═══ Given entries ═══

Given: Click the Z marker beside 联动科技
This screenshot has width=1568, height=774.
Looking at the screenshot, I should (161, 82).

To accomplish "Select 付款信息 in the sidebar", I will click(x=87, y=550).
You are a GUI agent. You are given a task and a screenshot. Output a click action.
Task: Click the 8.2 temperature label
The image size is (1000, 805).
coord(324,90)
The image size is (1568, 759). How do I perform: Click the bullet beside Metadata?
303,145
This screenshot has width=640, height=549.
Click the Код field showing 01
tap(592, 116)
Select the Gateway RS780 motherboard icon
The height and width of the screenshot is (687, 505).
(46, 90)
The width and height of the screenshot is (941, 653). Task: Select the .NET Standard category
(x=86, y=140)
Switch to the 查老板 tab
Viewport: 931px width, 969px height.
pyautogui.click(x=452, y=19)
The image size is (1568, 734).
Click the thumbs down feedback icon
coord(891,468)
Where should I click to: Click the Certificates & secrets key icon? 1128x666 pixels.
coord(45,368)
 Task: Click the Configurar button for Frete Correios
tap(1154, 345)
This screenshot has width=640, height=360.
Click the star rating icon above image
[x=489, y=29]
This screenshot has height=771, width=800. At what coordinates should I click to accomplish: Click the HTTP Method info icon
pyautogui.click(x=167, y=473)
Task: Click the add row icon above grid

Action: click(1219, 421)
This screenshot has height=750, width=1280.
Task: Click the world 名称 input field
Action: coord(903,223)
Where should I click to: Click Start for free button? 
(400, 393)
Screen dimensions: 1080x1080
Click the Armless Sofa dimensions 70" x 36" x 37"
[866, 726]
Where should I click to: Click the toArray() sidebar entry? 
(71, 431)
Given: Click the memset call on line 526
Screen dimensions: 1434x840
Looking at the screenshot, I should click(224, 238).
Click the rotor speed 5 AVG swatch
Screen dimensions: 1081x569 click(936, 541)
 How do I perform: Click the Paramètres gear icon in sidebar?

═══

Copy out the items above verbatim, from the line containing "Click the rotor speed 5 AVG swatch" through the final line of the items.

**Response below**
Click the rotor speed 5 AVG swatch
Screen dimensions: 1081x569 click(936, 541)
 How do I perform: Click the Paramètres gear icon in sidebar?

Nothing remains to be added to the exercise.